Article 81 du Règlement (CE) 1122/2009 du 30 novembre 2009 fixant les modalités d’application du règlement (CE) n o 73/2009 du Conseil en ce qui concerne la conditionnalité, la modulation et le système intégré de gestion et de contrôle dans le cadre des régimes de soutien direct en faveur des agriculteurs prévus par ce règlement ainsi que les modalités d’application du règlement (CE) n o 1234/2007 du Conseil en ce qui concerne la conditionnalité dans le cadre du régime d’aide prévu pour le secteur vitivinicole

1.  Sans préjudice de l’article 137 du règlement (CE) no 73/2009, lorsque, après que des droits au paiement ont été alloués aux agriculteurs conformément au règlement (CE) no 795/2004 ou au règlement (CE) no 1120/2009, il est établi que certains droits au paiement ont été alloués indûment, l’agriculteur concerné cède les droits indûment alloués à la réserve nationale visée à l’article 41 du règlement (CE) no 73/2009.

Lorsque l’agriculteur concerné a entre-temps transféré des droits au paiement à d’autres agriculteurs, les repreneurs sont également tenus par l’obligation prévue au premier alinéa proportionnellement au nombre de droits au paiement qui leur a été transféré si l’agriculteur à qui les droits au paiement ont été alloués à l’origine ne dispose pas d’un nombre suffisant de droits au paiement pour couvrir la valeur des droits au paiement indûment alloués.

Les droits indûment alloués sont considérés comme n’ayant pas été alloués dès le départ.

2.  Sans préjudice de l’article 137 du règlement (CE) no 73/2009, lorsque, après que des droits au paiement ont été alloués aux agriculteurs conformément au règlement (CE) no 795/2004 ou au règlement (CE) no 1120/2009, il est établi que la valeur des droits au paiement est trop élevée, cette valeur est ajustée en conséquence. Cet ajustement s’effectue également pour les droits au paiement qui entre-temps ont été transférés à d’autres agriculteurs. La valeur de la réduction est allouée à la réserve nationale visée à l’article 41 du règlement (CE) no 73/2009.

Les droits au paiement sont considérés comme ayant été alloués dès le départ à la valeur résultant de l’ajustement.

3.  Lorsque, aux fins des paragraphes 1 et 2, il est établi que le nombre de droits alloués à un agriculteur conformément au règlement (CE) no 795/2004 ou au règlement (CE) no 1120/2009 est inexact, et lorsque l’allocation indue n’a aucune incidence sur la valeur totale des droits que l’agriculteur a reçus, l’État membre recalcule les droits au paiement et corrige, le cas échéant, le type de droits alloués à l’agriculteur.

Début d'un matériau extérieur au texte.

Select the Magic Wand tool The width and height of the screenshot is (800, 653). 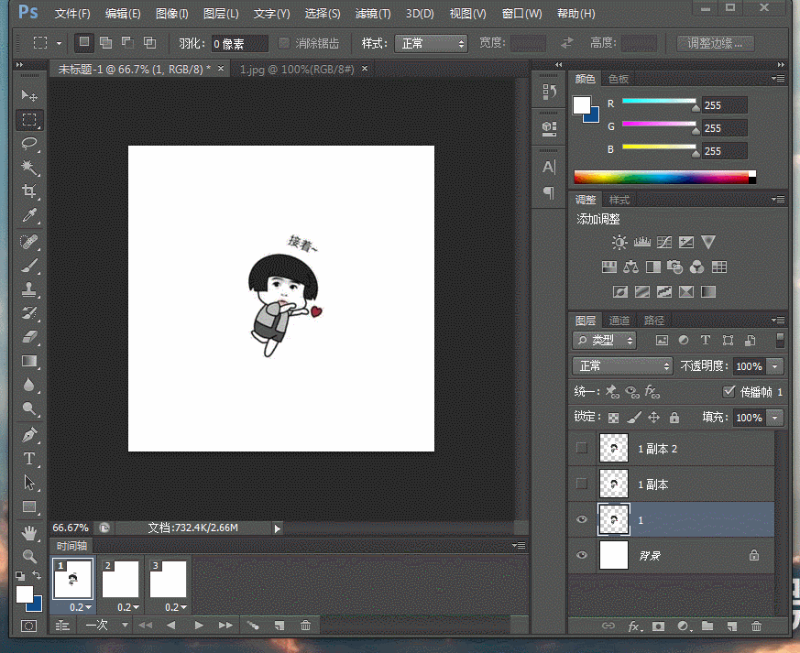[29, 167]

Cependant, le premier alinéa ne s’applique pas si les erreurs auraient pu raisonnablement être détectées par les agriculteurs.

4.  Les États membres peuvent décider de ne pas récupérer les droits indûment alloués lorsque le montant total de l’indu perçu par l’agriculteur est inférieur ou égal à 50 EUR. En outre, si la valeur totale visée au paragraphe 3 est inférieure ou égale à 50 EUR, les États membres peuvent décider de ne pas recalculer les droits.

5.  Lorsqu’un agriculteur a transféré des droits au paiement sans respecter l’article 46, paragraphe 2, du règlement (CE) no 1782/2003 ou l’article 43, paragraphes 1 et 2, l’article 62, paragraphes 1 et 3, et l’article 68, paragraphe 5, du règlement (CE) no 73/2009, la situation est considérée comme si le transfert n’avait pas eu lieu.

6.  Les montants indûment versés sont récupérés conformément à l’article 80.